## Start MATERIAL PROVIDED

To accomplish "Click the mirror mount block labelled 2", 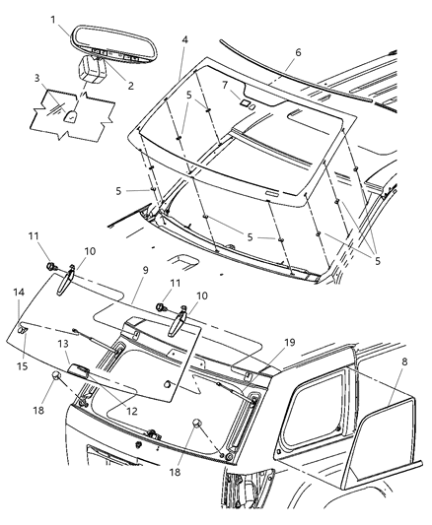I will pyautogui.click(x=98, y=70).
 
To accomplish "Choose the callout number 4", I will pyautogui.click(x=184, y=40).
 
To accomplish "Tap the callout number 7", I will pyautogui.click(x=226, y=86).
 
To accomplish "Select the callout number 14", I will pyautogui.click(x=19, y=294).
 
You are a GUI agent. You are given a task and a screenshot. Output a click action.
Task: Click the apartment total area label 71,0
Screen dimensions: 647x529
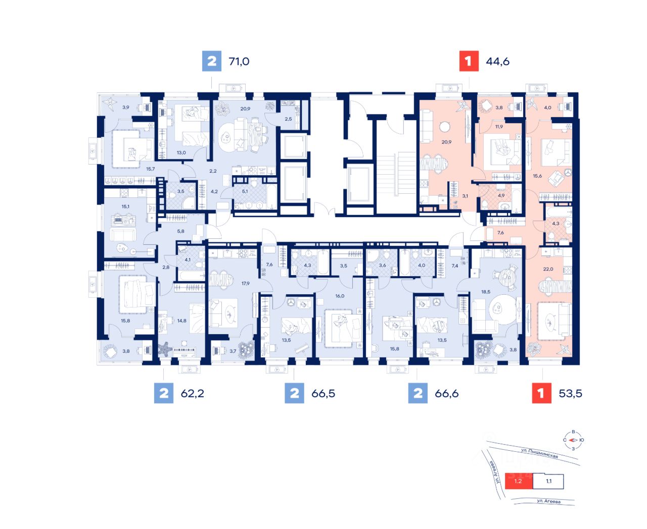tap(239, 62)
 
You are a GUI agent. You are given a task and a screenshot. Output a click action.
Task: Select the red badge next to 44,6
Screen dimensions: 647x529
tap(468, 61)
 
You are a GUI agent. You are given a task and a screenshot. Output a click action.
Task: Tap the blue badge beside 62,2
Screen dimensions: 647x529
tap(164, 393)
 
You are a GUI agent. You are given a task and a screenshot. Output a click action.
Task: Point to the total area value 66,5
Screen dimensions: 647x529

## End MATERIAL PROVIDED

Locate every line in the records above that contains the string "Select" and copy each of those lines. Count a match only when its capitalization is identical.

● **SOLUTION**
To accomplish "Select the callout number 14", I will pyautogui.click(x=19, y=294).
Task: Select the red badge next to 44,6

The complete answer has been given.